EXERCISE
Start the copy at the line holding "Viewport: 844px width, 421px height." and continue it exactly through the last line of the entries, leaving out pictures and anything else.

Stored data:
Segment Open

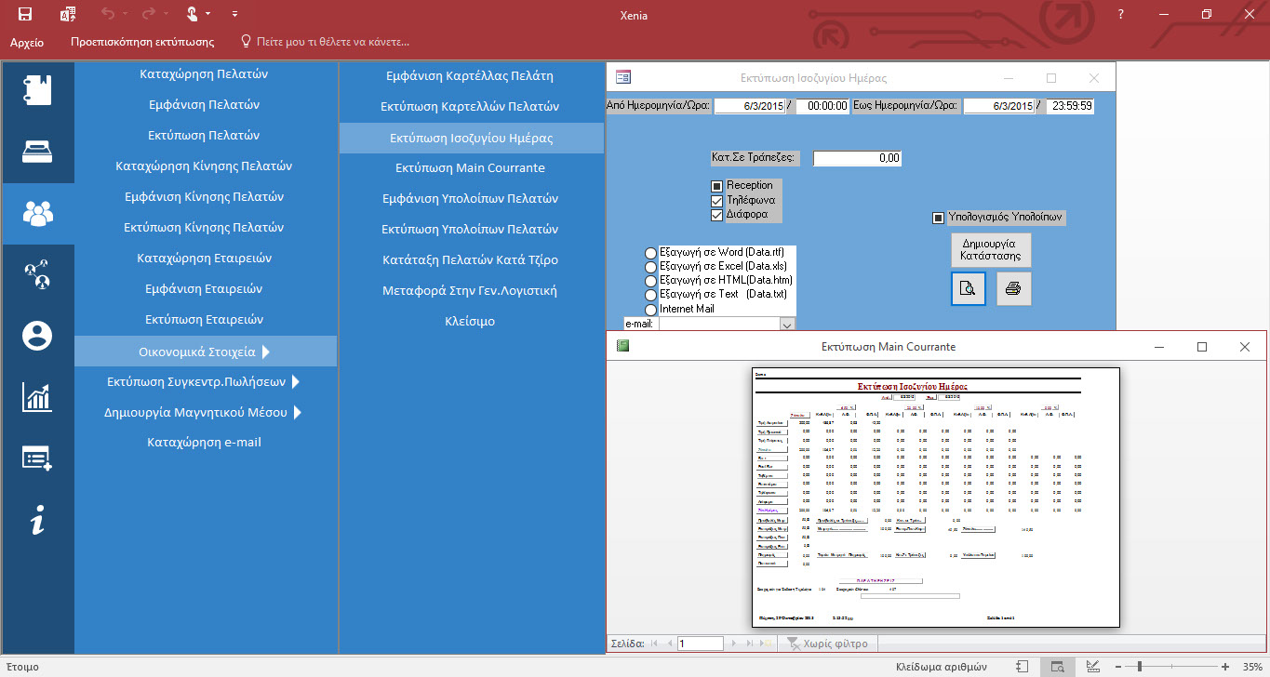Click the Κατ.Σε Τράπεζες amount field
Image resolution: width=1270 pixels, height=677 pixels.
pos(857,159)
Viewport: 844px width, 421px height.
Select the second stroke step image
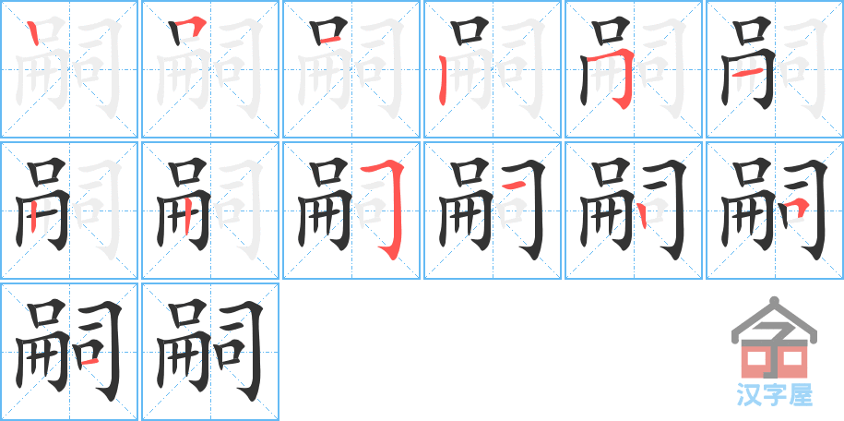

Segment Closed

YOUR RESPONSE
Viewport: 844px width, 421px height.
Select the second stroke step image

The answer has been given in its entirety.